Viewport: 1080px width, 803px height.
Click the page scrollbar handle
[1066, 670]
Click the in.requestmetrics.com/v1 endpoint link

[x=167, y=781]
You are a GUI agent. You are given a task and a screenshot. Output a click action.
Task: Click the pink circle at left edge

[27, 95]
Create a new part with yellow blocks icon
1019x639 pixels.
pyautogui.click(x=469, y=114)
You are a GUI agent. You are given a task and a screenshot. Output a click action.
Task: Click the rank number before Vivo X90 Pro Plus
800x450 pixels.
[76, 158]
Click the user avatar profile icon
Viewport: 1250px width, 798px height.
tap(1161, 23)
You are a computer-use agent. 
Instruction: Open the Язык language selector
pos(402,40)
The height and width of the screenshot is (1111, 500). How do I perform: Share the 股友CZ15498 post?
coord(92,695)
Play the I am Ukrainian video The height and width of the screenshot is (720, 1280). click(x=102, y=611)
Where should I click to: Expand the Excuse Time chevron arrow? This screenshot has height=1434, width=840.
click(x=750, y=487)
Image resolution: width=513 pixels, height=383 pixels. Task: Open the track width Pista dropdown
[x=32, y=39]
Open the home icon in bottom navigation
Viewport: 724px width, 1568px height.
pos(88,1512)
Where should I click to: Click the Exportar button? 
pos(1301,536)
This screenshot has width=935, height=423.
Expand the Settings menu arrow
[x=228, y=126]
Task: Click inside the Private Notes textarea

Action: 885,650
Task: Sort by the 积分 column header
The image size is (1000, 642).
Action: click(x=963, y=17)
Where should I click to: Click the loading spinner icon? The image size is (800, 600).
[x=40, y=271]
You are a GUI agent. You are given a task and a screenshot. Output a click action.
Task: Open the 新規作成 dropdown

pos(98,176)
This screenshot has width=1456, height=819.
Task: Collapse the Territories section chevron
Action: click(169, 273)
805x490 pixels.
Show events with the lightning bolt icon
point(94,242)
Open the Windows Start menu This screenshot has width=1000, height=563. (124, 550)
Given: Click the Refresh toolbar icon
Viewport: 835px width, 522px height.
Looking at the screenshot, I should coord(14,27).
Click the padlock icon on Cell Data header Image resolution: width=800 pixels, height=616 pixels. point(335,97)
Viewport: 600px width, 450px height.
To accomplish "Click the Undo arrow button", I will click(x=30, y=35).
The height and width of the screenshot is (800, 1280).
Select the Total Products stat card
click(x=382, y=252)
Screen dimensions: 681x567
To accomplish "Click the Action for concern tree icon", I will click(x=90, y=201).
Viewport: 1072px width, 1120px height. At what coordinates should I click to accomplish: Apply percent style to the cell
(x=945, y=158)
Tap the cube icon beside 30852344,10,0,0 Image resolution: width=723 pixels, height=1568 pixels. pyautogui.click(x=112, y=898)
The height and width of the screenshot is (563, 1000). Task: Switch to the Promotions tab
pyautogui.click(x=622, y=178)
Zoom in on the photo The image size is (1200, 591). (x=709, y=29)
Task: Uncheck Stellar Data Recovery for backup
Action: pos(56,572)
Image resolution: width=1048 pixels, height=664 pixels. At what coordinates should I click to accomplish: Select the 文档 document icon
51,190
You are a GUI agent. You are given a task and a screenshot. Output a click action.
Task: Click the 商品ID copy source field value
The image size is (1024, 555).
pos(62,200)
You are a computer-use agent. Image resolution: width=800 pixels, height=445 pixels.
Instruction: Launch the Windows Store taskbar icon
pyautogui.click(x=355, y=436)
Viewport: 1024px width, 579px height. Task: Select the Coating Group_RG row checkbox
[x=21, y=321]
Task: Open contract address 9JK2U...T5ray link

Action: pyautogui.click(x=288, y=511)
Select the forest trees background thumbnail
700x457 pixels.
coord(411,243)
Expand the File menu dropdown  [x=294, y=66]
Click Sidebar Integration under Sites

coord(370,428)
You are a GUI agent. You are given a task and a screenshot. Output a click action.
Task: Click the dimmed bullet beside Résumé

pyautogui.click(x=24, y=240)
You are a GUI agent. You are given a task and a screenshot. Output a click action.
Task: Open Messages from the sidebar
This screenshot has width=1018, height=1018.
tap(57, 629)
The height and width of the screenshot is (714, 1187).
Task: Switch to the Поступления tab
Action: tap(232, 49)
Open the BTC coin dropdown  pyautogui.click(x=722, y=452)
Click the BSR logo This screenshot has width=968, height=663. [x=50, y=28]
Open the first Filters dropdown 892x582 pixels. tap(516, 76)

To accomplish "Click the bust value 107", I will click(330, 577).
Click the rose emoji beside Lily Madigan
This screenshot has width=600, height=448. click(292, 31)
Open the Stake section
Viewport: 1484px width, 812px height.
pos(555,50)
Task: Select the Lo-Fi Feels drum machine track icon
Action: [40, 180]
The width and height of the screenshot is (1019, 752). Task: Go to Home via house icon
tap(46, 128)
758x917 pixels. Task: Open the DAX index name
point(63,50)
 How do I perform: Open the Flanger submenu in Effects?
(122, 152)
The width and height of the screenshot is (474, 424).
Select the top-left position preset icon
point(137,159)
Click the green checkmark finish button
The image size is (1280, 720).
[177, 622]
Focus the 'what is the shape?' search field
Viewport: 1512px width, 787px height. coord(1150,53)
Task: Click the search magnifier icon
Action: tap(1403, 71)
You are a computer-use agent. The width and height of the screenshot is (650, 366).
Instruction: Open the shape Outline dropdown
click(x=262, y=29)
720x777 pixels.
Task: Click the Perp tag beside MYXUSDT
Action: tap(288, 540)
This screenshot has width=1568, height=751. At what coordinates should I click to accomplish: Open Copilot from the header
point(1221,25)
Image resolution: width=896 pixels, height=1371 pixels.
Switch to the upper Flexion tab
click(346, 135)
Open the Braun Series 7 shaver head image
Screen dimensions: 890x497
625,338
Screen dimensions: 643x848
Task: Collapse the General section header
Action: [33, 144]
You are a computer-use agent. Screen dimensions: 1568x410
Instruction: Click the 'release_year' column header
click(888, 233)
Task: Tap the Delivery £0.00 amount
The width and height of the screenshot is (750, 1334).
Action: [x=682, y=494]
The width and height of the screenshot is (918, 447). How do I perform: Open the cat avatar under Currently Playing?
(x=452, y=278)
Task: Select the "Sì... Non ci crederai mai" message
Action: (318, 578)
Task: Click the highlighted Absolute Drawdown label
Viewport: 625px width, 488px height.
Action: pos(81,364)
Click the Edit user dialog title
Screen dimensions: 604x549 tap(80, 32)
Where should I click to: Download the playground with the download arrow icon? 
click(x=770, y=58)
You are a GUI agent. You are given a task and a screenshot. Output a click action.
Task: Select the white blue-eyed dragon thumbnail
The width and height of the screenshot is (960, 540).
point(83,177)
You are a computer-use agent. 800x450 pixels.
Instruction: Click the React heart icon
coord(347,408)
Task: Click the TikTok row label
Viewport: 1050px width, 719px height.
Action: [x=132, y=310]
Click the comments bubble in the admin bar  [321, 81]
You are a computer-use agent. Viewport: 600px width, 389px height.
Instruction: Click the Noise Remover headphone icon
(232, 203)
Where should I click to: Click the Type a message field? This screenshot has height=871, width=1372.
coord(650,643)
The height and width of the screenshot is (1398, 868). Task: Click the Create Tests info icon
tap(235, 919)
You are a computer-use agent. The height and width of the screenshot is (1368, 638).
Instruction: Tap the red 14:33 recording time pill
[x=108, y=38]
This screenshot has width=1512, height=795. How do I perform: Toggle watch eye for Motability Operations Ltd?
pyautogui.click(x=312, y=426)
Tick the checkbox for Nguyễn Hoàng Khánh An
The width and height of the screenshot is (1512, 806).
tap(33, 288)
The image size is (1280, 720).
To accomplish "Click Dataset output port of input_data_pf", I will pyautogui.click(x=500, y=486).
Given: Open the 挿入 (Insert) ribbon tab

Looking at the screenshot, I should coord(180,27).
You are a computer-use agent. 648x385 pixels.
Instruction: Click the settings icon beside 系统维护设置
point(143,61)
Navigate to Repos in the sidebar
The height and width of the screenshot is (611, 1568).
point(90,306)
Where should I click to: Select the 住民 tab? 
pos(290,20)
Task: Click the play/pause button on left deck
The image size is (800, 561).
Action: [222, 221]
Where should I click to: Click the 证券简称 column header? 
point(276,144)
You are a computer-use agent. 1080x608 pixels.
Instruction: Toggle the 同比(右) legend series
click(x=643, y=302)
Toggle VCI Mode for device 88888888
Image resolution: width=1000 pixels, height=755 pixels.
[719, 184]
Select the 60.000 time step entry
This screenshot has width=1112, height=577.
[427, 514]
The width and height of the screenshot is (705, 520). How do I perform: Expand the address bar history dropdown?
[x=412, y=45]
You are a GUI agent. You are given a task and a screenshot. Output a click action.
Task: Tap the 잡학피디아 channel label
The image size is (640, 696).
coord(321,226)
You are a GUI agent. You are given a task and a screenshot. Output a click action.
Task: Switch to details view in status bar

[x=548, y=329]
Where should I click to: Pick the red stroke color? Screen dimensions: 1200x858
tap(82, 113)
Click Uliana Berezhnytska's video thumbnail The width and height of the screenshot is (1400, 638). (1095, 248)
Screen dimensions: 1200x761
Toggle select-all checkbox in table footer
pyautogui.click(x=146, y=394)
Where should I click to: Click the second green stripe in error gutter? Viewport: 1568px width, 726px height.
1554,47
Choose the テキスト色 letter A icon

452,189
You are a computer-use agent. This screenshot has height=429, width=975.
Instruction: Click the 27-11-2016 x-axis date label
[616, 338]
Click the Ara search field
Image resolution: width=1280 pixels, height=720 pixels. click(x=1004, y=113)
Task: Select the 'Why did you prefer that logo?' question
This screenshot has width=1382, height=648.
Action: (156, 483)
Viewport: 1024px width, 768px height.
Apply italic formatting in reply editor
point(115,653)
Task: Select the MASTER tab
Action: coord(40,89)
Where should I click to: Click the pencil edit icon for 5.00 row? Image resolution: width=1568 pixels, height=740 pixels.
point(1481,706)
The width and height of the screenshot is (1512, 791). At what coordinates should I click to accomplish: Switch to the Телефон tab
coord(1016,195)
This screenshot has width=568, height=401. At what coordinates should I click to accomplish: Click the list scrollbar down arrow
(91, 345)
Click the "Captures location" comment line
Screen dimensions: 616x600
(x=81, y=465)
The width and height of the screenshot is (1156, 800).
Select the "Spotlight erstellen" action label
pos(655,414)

◆ WORK ITEM ◆
Using the listing above, show every line that includes the string "logo".

◆ FINAL ANSWER ◆
Click the BSR logo This screenshot has width=968, height=663. [x=50, y=28]
Task: Select the 'Why did you prefer that logo?' question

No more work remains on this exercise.